A personal reflection on decision-making processes

By Vicky Farrell, 22nd June 2026

As an experienced clinical lead within NHS community services for older adults, I recently attended a virtual hearing with the aim of gaining insight into how the Court of Protection facilitates complex decision-making outcomes. The case I observed was  COP 20019749 before Mrs Justice Theis sitting at the Royal Courts of Justice on 20th May 2026 (via MS Teams).

There are times in my clinical practice where case management for complex individuals reaches a decision deadlock. Within frailty care, decision stagnation often appears to arise from either structural constraints (organisational boundaries, ability to allocate resource, insurances, GDPR, operational capacity and demand) or differing judgements about acceptable levels of risk and responsibility (what is considered ‘safe enough’ at home).
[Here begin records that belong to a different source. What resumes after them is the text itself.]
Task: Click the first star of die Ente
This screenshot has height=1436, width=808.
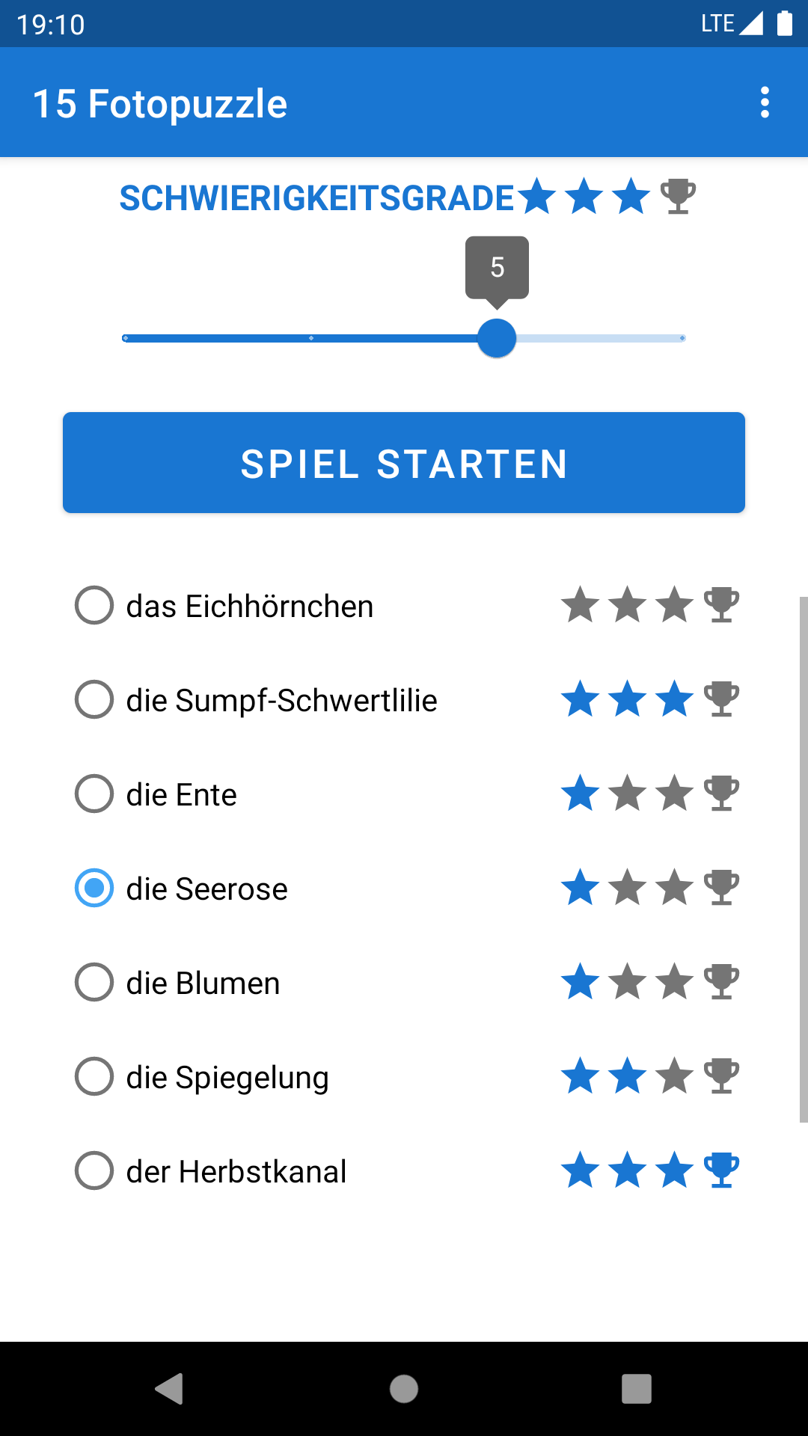Action: (x=581, y=794)
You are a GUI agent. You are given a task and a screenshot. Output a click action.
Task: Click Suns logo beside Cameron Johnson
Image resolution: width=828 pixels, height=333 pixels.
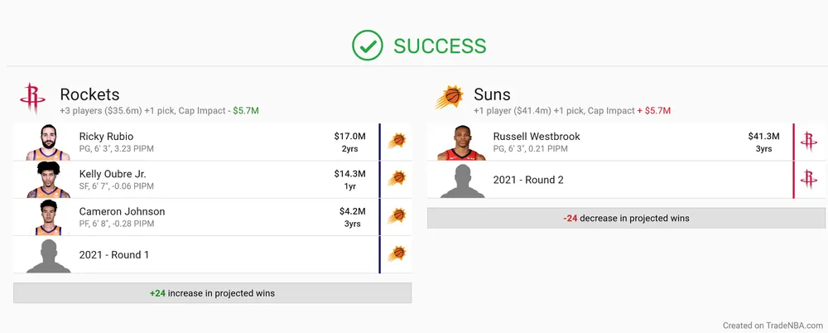[397, 216]
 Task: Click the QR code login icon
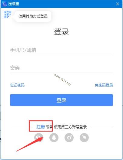(8, 15)
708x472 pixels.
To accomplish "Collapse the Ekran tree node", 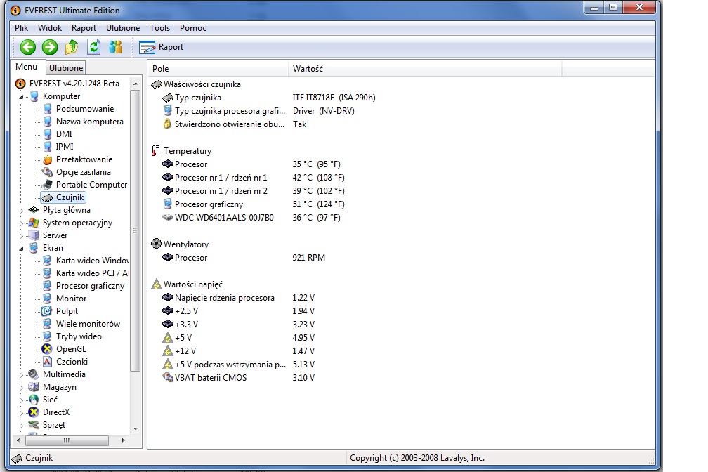I will [x=25, y=248].
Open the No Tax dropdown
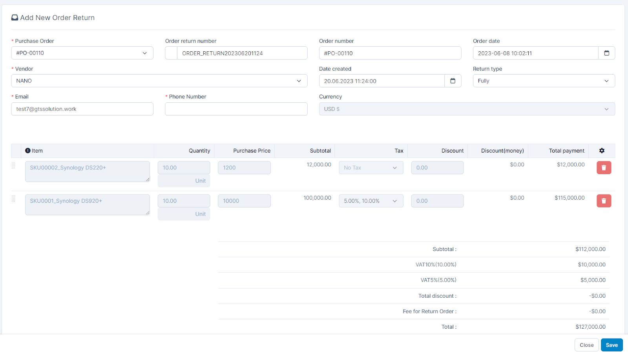Image resolution: width=628 pixels, height=353 pixels. pyautogui.click(x=371, y=168)
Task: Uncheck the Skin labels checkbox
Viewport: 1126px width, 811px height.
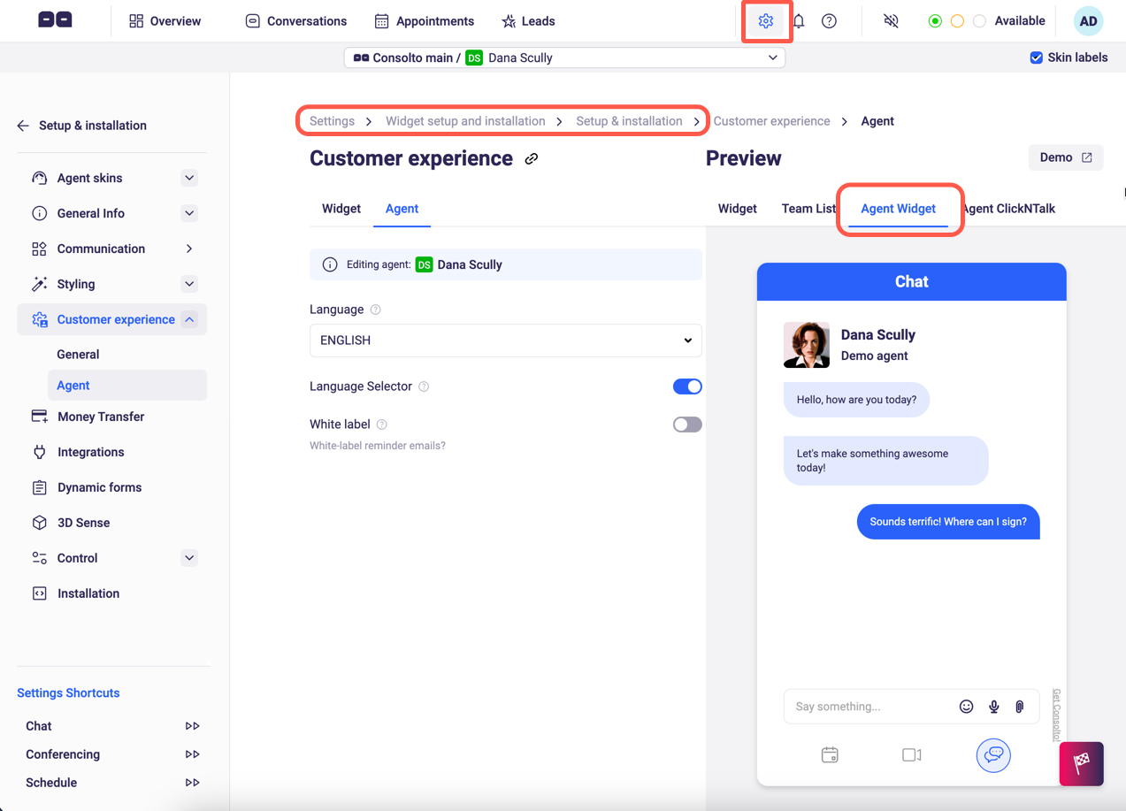Action: pyautogui.click(x=1035, y=57)
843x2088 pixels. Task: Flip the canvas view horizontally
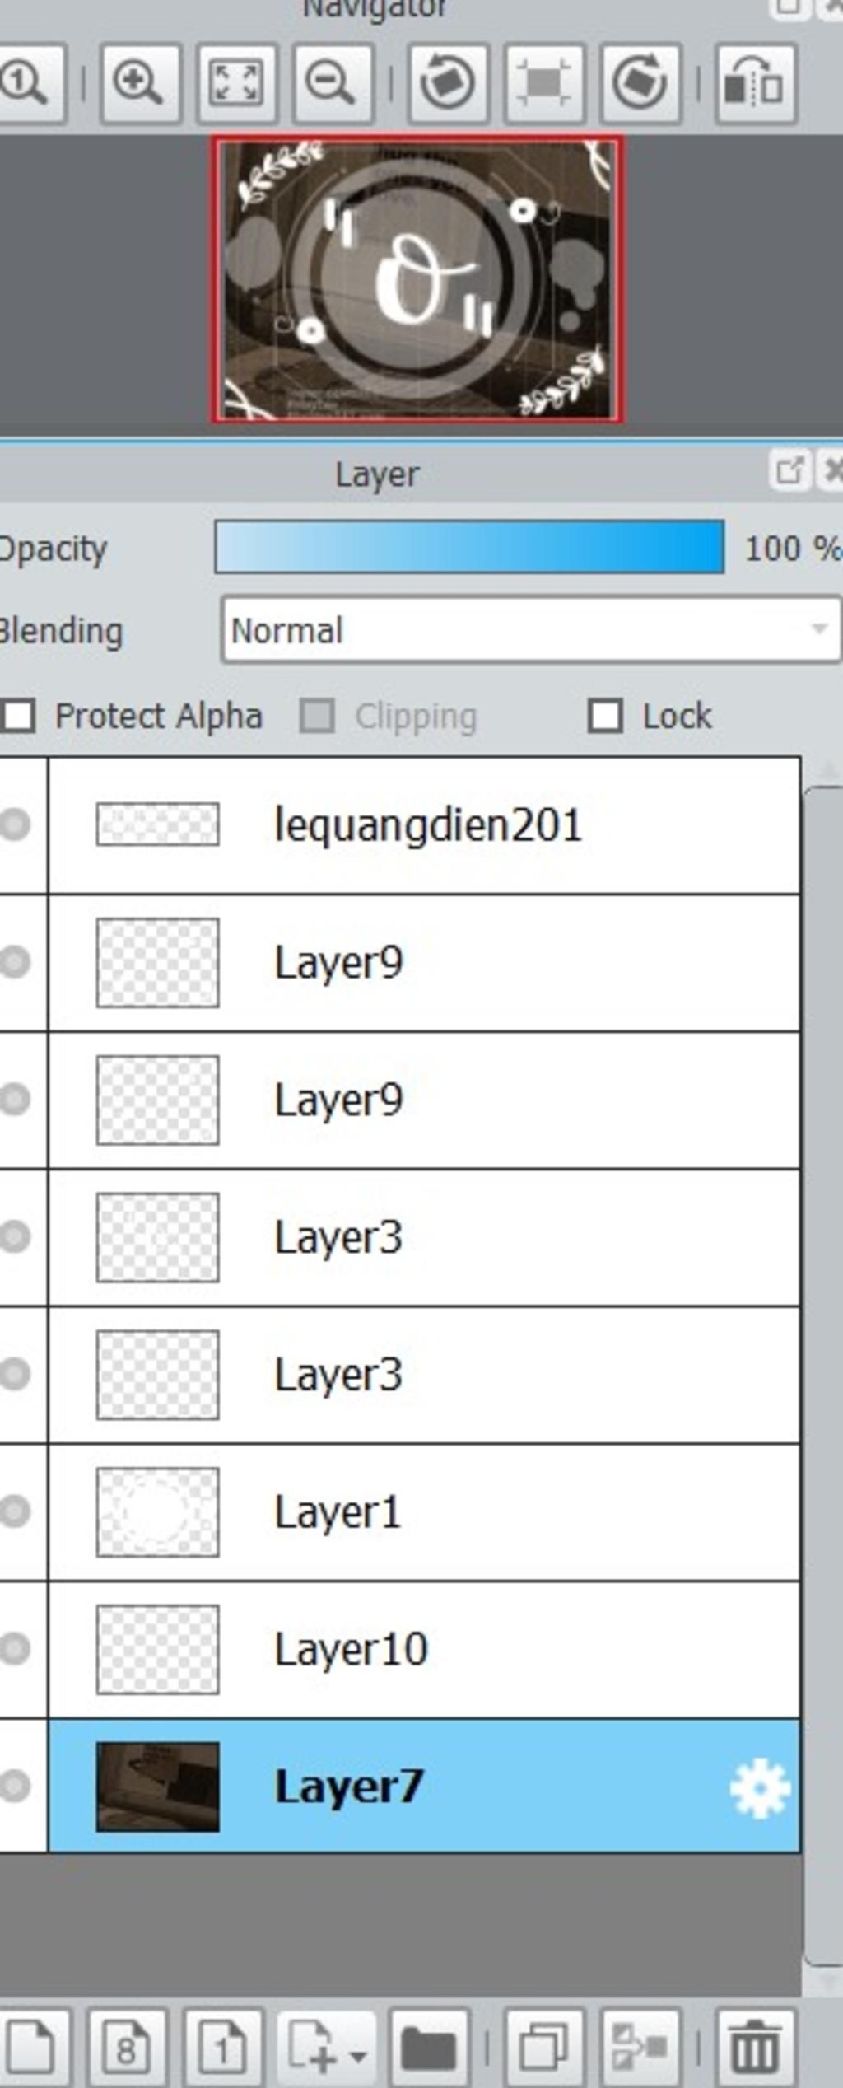pos(756,83)
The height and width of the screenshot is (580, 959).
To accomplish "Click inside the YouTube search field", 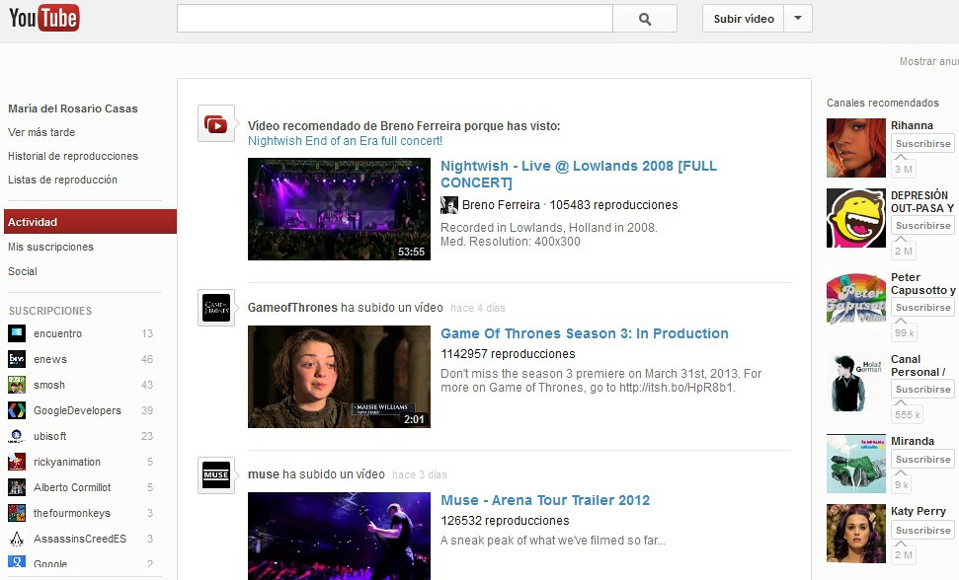I will 395,19.
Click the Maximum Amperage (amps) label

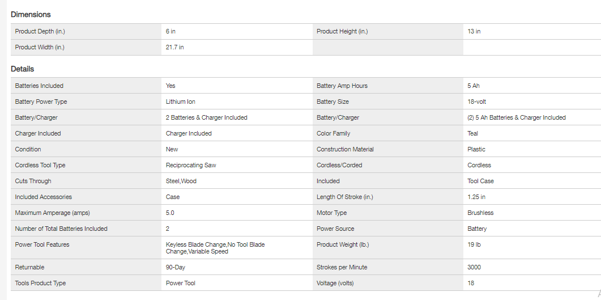[53, 213]
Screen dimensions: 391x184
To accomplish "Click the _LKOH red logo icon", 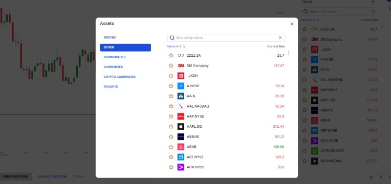I will (x=181, y=76).
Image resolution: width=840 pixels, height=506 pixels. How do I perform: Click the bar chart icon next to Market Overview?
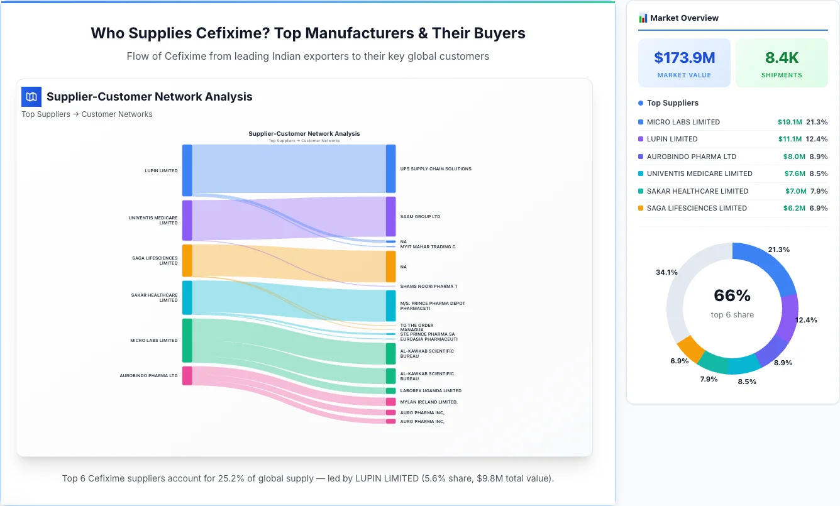coord(643,18)
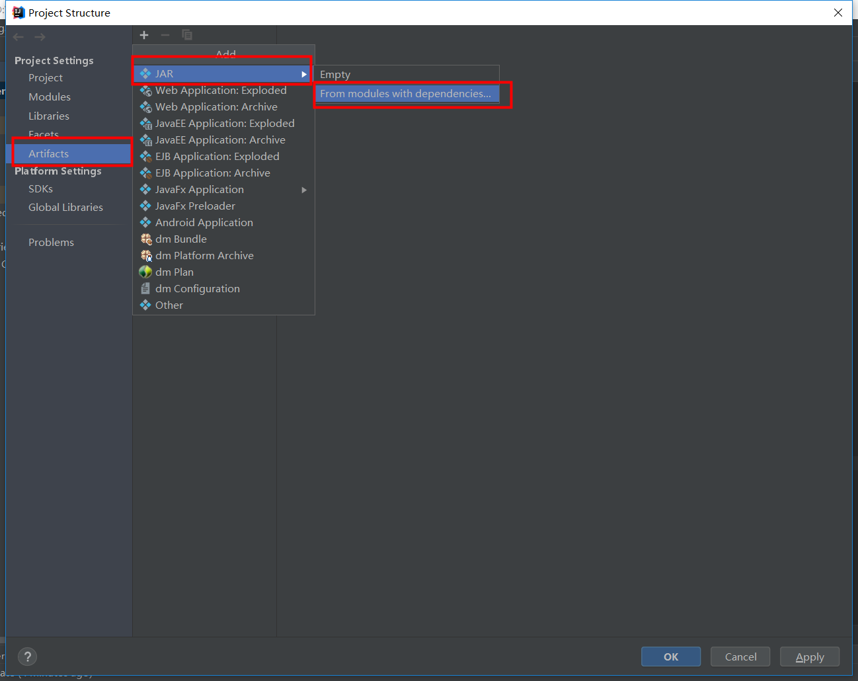The width and height of the screenshot is (858, 681).
Task: Click the JavaFx Preloader artifact icon
Action: 145,206
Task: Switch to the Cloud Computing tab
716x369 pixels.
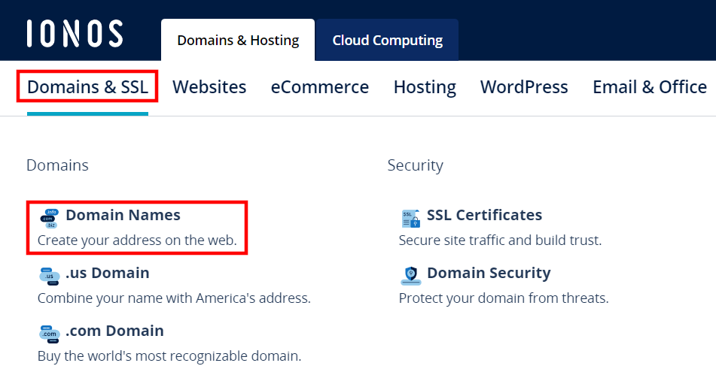Action: (x=387, y=41)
As a first time observer, I am grateful to another observer who watched the same hearing for provide a summary of the circumstances of this case which are as follows:

The Capacity Assessment undertaken by the independent expert concluded that P lacks capacity. However, the parties subsequently drew up an agreed list of questions that has been put to her, and a response is required within four weeks.  The applicant LA (Kent County Council) was seeking a direction for a timetable to be worked out for the outstanding issues to be resolved. P will reach 18 in two months’ time and faces an uncertain future as an adult with several different agencies involved or disputing their involvement. Specifically, the referrals for P to have an OT assessment and a Speech & Language assessment, and the fulfilment in her EHCP that she should have education provided for her, are all seemingly stuck at the moment because of this dispute.” 

The similarities – What took me by surprise was how similar the conversations in court felt to discussions in my own clinical practice: such as who are the appropriate representatives at this discussion, who is responsible for assessing care and support needs, who is responsible for funding such care, services, continuation of care across geographical boundaries, and what happens when stakeholder opinions do not align. The hearing was also affected by the same constraints and contexts that shape frontline decision-making. One example was that a professional had not responded to requests for information and P was on waiting lists for statutory services whose assessments may support and inform court processes and outcomes. The most interesting part for me was the request from the barrister representing P, who asked for a framework setting out how organisations are going to work together to provide integrated and coherent care. In other words, how are multiple organisations going to share and hold risk, information, and responsibility and how will this look in practice.

The differences were significant – Decision-making within complex at-home clinical care utilises pattern recognition, ‘rule of thumb’, experience, and the need to assess and implement care plans rapidly. Today, the judge had access to all submitted documentary evidence in order to make informed decisions and this clarity in ownership of information provided a clear trail of accountability. This was highlighted when the judge referred to written records to confirm how long P had been on a particular waiting list. In day-to-day clinical practice, fragmentation of information across systems and organisations perhaps creates greater levels of uncertainty in what can be known. While the outcome of a hearing is subject to appeal, a judge holds authority to compel action from others and if required, can make a final decision. The designated ‘decision-maker’ is more challenging to identify in frontline clinical practice, regardless of whether the decision is being made using the best interests process. This is because no stakeholder can compel another person from another organisation to act. So if an adult holds full capacity to decide on how their safety can be supported at home, their proposed care plan still requires alignment and agreement across the family members and organisations who provide the resources necessary to enable the care plan to work. Within my day-to-day world, there is no operational framework that allows one of these individuals to exercise authority over another, in order to make a final decision.

In summary – What surprised me most was not how different the Court of Protection was from frontline practice, but how similar many of the underlying challenges appeared to be. Questions about responsibility, risk, information sharing and cross-organisational working remained central. The key difference was that the court provided a clearly defined decision-maker with authority to direct action when agreement could not otherwise be reached.

Vicky Farrell is an Advanced Practice Physiotherapist and Predoctoral Clinical Academic Fellow at University of Exeter. She is planning to carry out doctoral research on how complex care decisions are made when supporting older adults living with frailty to remain at home.

Note: From the other observer’s feedback form: The judge set timescales for various evidence documents to be submitted, and set the next Case Management Hearing for either 23.06.26 or 24.06.26 (remotely), and the further full day’s hearing (with evidence from both a doctor and a social worker) on 08.07.26 (hybrid).